Speaker: Xiangyu (Jacky) Yao, GBCB Doctoral Candidate
Advisor: Dr. Jing Chen, Biological Sciences at VT
Title: Critical Role of Deadenylation in Regulating Poly(A) Rhythms and Circadian Gene Expression
The mammalian circadian clock is deeply rooted in rhythmic regulation of gene expression. Rhythmic transcriptional control mediated by the circadian transcription factors is thought to be the main driver of mammalian circadian gene expression. However, mounting evidence has demonstrated the importance of rhythmic post-transcriptional controls, and it remains unclear how the transcriptional and post-transcriptional mechanisms collectively control rhythmic gene expression.
In mouse liver, hundreds of genes were found to exhibit rhythmicity in poly(A) tail length, and the poly(A) rhythms are strongly correlated with the protein expression rhythms. To understand the role of rhythmic poly(A) regulation in circadian gene expression, we constructed a parsimonious model that depicts rhythmic control imposed upon basic mRNA expression and poly(A) regulation processes, including transcription, deadenylation, polyadenylation, and degradation. The model results reveal the rhythmicity in deadenylation as the strongest contributor to the rhythmicity in poly(A) tail length and the rhythmicity in the abundance of the mRNA subpopulation with long poly(A) tails (a rough proxy for mRNA translatability).

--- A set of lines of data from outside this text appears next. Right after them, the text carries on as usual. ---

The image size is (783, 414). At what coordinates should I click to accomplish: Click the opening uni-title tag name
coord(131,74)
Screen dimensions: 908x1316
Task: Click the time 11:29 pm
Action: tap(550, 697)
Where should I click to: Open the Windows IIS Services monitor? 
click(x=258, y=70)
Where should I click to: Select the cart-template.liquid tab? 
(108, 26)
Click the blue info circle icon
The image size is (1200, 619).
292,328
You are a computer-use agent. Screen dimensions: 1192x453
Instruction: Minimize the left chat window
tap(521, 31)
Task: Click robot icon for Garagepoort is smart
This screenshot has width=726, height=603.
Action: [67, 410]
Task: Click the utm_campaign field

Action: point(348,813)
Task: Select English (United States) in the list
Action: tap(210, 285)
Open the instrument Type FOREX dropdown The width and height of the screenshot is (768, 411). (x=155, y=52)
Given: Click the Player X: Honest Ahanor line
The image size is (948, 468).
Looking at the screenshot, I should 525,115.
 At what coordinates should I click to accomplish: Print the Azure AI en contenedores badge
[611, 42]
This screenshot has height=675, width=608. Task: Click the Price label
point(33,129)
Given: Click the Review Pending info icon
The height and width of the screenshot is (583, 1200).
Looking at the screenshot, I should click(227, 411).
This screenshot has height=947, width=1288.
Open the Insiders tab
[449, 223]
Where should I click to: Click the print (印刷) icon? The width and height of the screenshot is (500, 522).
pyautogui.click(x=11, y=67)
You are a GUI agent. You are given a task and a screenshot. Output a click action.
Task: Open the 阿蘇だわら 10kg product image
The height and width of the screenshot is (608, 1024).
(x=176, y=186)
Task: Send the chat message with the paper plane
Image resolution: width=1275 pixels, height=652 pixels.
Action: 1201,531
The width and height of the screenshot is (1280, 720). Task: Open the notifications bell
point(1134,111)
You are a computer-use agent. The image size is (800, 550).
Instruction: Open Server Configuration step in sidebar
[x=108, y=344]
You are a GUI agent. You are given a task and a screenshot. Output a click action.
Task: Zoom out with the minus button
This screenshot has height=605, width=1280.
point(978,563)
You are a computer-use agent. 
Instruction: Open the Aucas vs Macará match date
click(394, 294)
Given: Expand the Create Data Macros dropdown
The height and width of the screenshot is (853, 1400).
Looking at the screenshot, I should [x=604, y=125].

In line with this finding, the model further shows that the experimentally observed distinct peak phases in the expression of deadenylases, regardless of other rhythmic controls, can robustly cluster the rhythmic mRNAs by their peak phases in poly(A) tail length and abundance of the long-tailed subpopulation. This provides a potential mechanism to synchronize the phases of target gene expression regulated by the same deadenylases. Our findings highlight the critical role of rhythmic deadenylation in regulating poly(A) rhythms and circadian gene expression.